TASKS TO PERFORM »
1. Print the passage from the Lena Horne tribute starting at "ut the many" and ending at "in my brain.".
2. Answer these questions from the Lena Horne tribute:
(a) In what year did Lena Horne die?
(b) Who wrote the score for the Broadway show Jamaica?
(c) Who directed the black cast in Cabin in the Sky?
3. Go on with the Lena Horne tribute from the point where it stops.

SUPPLIED PASSAGE »
______________________________
NiteLife Person of the Week: Lena Horne on the 100th Anniversary of Her Birth

BY ROB LESTER**** How lucky we were to have Lena Horne in our lifetime.  She was born on the last day of June—100 years ago— and passed away in 2010.  When Broadway met cabaret, it met Lena. Sixty years ago, she starred on Broadway in Jamaica, which was about the tropical island life (not about the neighborhood in Queens of the same name, reached by taking the E train to the last stop!), and it had a score by Harold Arlen and E.Y. “Yip” Harburg.  One song, “Napoleon,” was about how fleeting fame is, that people who once had power and/or glory in their day might be less remembered than things they were named after.  (“Napoleon’s a pastry, Caesar is a salad..”  Broadway welcomed her back years later in her electrifying autobiographical look back at her journey with the hugely successful (almost) one-person show. Nightclubs were a big part of her work, as she was a magnetic performer best experienced visually as well as with your ears, though her recordings are quite wonderful and a lot of the sizzle and attitude come through. Live albums are especially satisfying, such as the one from the aforementioned Broadway concert, really capturing this Lady and Her Music, and earlier ones at the Waldorf-Astoria and the Sands, and, late in the game, a recording from The Supper Club.  B

ut the many studio albums still in print are exciting, too, and allow us to focus on her vocals without the happy distraction of the acknowledged beauty and command of her physical presence.  I’ll always recall a summer in my earliest days of record collecting when I was living away from home with the contents of one suitcase that included half a dozen albums, one of which was Lena’s albums, and how the back’s paper had been pasted on upside down. I played it so much that I think every nuance of her savvy phrasing is still locked in my brain.  

Film and television appearances are also part of her legacy.  She was a remarkable talent whose career and life had roadblocks caused by the racism of the times in her earlier days.  An example of that is the numerous movie assignments for MGM where she sang in stand-alone song segments that were set up to be easily excised when the films were shown in the South where movies with integrated casts were not welcomed.  But she did have opportunities where enlightened directors were in charge, such as Vincente Minnelli who directed a black cast in Cabin in the Sky.
______________________________
DATA SECTION »
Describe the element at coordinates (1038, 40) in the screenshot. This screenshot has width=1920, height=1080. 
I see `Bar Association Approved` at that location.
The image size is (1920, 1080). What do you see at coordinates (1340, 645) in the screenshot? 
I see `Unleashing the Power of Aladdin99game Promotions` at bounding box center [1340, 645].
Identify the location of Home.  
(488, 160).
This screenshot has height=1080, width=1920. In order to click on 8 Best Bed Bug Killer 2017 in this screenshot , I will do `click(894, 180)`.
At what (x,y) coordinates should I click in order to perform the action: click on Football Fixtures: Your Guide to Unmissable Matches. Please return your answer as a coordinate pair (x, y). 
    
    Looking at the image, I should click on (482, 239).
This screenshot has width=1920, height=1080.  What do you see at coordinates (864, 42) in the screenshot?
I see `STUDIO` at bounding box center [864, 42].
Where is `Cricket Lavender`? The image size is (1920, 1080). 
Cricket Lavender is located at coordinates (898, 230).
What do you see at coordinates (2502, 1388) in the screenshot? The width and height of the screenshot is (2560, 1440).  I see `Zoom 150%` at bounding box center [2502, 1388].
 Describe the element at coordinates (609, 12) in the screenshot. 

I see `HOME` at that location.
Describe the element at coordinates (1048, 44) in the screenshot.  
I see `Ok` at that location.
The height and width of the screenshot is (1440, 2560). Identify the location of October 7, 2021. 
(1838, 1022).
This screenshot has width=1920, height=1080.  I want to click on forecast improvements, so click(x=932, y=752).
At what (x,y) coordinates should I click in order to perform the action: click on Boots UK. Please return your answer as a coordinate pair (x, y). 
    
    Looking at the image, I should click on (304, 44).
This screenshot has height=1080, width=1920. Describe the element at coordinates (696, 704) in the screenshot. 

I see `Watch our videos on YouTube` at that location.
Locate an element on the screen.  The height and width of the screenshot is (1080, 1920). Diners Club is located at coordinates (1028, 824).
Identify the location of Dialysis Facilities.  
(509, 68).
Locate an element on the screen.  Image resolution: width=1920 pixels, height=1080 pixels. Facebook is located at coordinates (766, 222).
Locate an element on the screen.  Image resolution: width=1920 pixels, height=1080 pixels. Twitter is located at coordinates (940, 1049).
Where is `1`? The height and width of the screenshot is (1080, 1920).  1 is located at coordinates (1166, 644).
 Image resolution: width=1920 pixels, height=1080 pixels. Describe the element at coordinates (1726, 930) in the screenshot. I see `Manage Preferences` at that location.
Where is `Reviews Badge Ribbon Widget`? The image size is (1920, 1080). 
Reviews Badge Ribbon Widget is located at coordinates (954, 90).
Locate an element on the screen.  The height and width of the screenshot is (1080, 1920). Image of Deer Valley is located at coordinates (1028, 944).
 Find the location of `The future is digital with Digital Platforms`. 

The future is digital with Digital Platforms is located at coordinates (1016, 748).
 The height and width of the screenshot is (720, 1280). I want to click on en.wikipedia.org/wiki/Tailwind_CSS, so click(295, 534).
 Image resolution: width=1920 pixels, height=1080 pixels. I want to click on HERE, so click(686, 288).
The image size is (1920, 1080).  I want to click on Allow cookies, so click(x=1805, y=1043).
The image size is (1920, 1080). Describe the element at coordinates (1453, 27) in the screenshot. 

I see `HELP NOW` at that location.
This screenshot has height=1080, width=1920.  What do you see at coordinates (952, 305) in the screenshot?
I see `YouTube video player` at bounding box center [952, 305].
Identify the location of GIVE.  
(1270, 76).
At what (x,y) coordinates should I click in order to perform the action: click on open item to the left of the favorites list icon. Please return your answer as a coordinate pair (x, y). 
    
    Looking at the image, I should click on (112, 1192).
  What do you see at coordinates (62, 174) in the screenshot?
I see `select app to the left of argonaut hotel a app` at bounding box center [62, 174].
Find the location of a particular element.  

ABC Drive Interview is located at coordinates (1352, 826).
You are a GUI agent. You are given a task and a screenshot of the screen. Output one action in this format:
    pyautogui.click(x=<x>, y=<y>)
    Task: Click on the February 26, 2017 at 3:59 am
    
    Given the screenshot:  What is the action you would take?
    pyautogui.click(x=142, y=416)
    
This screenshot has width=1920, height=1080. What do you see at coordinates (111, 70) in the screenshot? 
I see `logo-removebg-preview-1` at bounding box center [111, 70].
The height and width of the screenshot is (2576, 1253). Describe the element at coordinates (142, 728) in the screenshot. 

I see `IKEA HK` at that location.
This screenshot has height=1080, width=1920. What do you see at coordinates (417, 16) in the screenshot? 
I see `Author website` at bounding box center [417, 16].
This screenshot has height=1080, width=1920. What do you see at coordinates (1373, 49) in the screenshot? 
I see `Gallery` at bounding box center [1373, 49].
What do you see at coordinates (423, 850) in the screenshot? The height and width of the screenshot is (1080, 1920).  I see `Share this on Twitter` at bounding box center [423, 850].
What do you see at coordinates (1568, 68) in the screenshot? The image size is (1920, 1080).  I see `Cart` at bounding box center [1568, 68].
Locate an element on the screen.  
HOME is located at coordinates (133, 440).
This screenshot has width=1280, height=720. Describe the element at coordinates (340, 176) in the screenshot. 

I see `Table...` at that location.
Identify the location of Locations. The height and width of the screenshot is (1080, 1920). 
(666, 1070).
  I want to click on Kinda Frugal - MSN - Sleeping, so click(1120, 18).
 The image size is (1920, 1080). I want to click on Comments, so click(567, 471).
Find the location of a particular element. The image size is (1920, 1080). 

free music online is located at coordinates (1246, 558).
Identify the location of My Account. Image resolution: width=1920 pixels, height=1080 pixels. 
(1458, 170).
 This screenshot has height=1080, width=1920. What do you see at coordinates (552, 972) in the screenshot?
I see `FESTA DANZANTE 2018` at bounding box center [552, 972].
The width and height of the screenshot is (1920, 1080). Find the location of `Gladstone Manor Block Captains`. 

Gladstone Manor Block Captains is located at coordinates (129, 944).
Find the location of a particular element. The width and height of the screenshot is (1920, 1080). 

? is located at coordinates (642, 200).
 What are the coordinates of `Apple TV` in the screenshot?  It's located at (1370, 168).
______________________________
EXERCISE ANSWERS »
1.
ut the many studio albums still in print are exciting, too, and allow us to focus on her vocals without the happy distraction of the acknowledged beauty and command of her physical presence.  I’ll always recall a summer in my earliest days of record collecting when I was living away from home with the contents of one suitcase that included half a dozen albums, one of which was Lena’s albums, and how the back’s paper had been pasted on upside down. I played it so much that I think every nuance of her savvy phrasing is still locked in my brain.

2.
(a) 2010
(b) Harold Arlen and E.Y. "Yip" Harburg
(c) Vincente Minnelli

3.
Years later, she memorably graced the film version of The Wiz as a Good Witch who came in at the end to deliver the major highlight, a powerful “Believe in Yourself” (our picture at the start of this article).   TV appearances, happily, were many.  She was a frequent guest on variety shows, with a memorable two-person special where she shared the stage and some songs with Harry Belafonte (who is still with us and turned 90 earlier this year), the originally intended star of of Jamaica.  

Friend of cabaret James Gavin’s biography of Miss Horne, Stormy Weather, is named after the song that became her signature, although it was originally the property of film co-star Ethel Waters.  Other books explored her remarkable life, too, including one that surveyed the whole family history, by her daughter Gail Lumet Buckley.  Lena will be long remembered and her influence on other singers has been apparent, with Barbra Streisand and Barbara Fasano two clear examples.  And some not named Barb(a)ra, and not necessarily female– Johnny Mathis has often mentioned her style as something he admired, and you can hear it in his earliest albums.  

On the 100th anniversary of Lena Horne’s birth, let’s toast her as NiteLifeExchange’s Person of the Week, and be thankful for her talents and for breaking down some of those racial barriers, and for her great example as a strong woman and classy human being.